Re: New Public Review Issue: Proposed Update UTS #18

From: Mike (mike-list@pobox.com)
Date: Mon Oct 01 2007 - 18:43:00 CST

  • Next message: Mark Davis: "Proposal for matching negated sets (was Re: New Public Review Issue: Proposed Update UTS #18)"

    >> All that matters is
    >> that you find the longest match. [a-z\q{ch}] will match "ch"
    >> in "chinchilla" rather than just "c".
    >
    > And what can you do with the negated class? How do you define it
    > consistently?

    A negated class matches wherever the non-negated class doesn't
    match and vice-versa. Haven't I said this numerous times?

    > For what you are defining, you are not creating the necessary support for
    > correct support of locales, i.e. you are restricting yourself only to the C
    > locale, whose collation is defined strictly in binary order of code points
    > and nothing else (you are working in the "C" locale only.

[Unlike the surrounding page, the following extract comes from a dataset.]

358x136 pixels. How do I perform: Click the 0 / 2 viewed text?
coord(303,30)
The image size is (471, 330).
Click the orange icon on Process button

    What I'm saying is that I think ranges of characters in character
    classes denoted by '[' and ']' should be limited to binary order.
    If you want to define a character class that works according to a
    locale, I'm suggesting that you want different syntax for that to
    avoid confusion and unexpected behavior. My previous example of
    Hawaiian [a-z] being equivalent to [aeiouhklmnpw] illustrates the
    problem.

    > So in this restricted "C" locale:
    > * The classes of collation elements will only contain single code points
    > (and effectively, in that locale, there's no possible extension of the set
    > of collation elements which is exactly the range \u0000 to \u10FFFF in that
    > order, all of them with only primary differences, so they are equal to their
    > collation keys)

    Obviously I don't have this restriction; this whole thread of
    discussion started because I found a problem with the way the
    UTS suggested an implementation of a negated character class
    containing collation elements would work.

    > * You won't recognize any Unicode canonical equivalence in regexps. (But
    > then why are you recognizing them in scanned texts? This is inconsistent.)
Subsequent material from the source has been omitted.